REQUIRED WORK :: Within the entries below, find every line that has the string "column", then copy it.

***** LISTED ENTRIES *****

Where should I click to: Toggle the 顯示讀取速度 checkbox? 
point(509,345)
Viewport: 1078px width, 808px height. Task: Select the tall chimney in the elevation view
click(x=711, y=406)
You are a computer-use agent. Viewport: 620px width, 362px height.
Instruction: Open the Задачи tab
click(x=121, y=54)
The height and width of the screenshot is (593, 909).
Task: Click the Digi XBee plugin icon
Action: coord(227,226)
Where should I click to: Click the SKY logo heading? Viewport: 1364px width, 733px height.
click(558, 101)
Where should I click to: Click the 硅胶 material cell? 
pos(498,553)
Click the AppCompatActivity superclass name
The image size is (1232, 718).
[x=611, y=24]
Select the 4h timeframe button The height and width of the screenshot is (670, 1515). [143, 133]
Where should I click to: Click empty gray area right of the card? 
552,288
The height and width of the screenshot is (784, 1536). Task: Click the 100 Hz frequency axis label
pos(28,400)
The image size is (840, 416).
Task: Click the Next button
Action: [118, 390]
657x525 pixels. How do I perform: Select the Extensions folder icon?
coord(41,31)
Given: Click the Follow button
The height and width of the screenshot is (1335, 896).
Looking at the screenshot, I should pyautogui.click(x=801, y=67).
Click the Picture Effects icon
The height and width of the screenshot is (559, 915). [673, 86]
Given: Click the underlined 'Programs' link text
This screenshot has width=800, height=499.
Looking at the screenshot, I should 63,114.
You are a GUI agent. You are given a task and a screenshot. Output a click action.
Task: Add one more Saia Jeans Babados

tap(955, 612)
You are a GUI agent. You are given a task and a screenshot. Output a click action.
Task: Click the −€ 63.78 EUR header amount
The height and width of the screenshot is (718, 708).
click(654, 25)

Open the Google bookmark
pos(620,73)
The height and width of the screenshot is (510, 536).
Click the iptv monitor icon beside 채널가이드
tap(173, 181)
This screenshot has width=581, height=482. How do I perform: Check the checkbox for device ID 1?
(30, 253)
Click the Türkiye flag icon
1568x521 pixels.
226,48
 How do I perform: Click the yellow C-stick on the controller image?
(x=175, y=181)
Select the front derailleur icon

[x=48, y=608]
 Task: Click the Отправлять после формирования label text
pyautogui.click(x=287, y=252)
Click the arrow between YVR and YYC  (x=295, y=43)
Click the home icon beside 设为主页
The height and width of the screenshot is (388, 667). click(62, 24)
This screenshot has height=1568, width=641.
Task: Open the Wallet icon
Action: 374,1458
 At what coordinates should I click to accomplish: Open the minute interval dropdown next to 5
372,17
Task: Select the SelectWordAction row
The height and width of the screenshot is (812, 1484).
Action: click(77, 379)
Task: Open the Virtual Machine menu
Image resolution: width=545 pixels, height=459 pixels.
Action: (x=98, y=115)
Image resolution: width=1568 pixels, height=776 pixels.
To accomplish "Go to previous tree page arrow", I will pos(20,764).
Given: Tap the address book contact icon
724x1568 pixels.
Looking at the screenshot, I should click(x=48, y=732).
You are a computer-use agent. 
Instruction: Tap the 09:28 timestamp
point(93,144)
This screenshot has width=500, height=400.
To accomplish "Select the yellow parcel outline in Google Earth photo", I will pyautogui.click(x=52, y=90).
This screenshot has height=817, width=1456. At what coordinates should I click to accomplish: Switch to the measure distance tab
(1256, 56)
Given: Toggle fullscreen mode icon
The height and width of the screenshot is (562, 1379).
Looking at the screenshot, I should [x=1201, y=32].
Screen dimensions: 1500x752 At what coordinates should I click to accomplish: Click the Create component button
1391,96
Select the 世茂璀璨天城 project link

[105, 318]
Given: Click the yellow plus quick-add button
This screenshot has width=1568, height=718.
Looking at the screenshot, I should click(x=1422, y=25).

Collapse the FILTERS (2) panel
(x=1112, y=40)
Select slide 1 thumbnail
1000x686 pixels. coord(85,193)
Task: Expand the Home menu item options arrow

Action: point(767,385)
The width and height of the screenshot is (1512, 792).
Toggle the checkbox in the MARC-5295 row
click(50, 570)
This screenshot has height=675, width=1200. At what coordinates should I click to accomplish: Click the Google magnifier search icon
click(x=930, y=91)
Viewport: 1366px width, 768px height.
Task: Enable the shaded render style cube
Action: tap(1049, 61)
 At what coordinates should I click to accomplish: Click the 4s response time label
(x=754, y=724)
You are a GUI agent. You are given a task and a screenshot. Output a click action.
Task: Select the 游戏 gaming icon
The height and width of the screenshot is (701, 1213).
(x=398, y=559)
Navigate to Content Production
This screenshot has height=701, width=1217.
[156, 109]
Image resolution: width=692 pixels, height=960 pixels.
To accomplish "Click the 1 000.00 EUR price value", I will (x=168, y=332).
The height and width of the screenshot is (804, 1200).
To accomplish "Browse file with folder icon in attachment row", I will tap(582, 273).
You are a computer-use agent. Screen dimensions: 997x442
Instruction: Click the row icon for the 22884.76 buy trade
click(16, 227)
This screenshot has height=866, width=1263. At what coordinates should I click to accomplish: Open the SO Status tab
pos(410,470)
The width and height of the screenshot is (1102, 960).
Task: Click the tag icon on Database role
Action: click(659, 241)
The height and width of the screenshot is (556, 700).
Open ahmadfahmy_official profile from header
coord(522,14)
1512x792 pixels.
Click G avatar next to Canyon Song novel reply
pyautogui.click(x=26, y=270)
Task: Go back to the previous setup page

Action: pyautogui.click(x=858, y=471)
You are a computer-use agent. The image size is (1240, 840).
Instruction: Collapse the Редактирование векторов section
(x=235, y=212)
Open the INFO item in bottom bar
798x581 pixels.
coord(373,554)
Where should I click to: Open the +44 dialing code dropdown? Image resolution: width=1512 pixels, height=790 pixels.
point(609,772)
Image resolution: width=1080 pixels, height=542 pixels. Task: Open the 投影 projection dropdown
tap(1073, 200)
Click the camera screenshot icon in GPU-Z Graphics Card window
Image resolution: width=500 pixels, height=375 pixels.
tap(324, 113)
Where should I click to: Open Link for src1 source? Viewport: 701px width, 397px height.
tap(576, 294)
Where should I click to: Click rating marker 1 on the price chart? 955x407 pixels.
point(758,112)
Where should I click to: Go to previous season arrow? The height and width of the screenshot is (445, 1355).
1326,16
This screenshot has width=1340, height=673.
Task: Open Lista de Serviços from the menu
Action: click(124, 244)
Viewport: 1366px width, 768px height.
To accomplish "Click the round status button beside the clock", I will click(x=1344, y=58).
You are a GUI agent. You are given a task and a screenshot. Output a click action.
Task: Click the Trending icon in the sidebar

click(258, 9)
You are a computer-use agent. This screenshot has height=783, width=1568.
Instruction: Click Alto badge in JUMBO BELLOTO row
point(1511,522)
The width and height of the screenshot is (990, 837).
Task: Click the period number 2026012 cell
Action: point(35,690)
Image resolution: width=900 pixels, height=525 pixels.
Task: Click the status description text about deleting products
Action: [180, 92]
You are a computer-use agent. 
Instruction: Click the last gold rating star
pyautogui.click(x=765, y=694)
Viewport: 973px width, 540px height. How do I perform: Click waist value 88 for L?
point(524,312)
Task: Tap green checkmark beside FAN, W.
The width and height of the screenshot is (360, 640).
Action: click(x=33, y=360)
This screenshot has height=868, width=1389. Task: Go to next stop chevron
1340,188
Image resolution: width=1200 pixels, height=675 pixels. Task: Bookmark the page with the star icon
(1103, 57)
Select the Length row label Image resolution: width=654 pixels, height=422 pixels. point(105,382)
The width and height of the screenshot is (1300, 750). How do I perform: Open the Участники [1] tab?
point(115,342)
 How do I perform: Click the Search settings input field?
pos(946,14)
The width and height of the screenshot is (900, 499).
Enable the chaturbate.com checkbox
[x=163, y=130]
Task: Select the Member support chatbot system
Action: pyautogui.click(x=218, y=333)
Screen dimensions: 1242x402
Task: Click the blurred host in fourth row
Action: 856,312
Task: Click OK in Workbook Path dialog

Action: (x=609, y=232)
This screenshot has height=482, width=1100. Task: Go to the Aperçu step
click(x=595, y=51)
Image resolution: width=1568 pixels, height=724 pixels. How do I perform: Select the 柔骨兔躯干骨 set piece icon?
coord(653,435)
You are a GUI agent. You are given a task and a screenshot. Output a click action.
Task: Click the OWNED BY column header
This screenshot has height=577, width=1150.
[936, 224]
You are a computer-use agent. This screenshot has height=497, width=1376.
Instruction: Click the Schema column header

*****

SOLUTION TO THE PROBLEM ::
Task: Click the OWNED BY column header
Instruction: Click the Schema column header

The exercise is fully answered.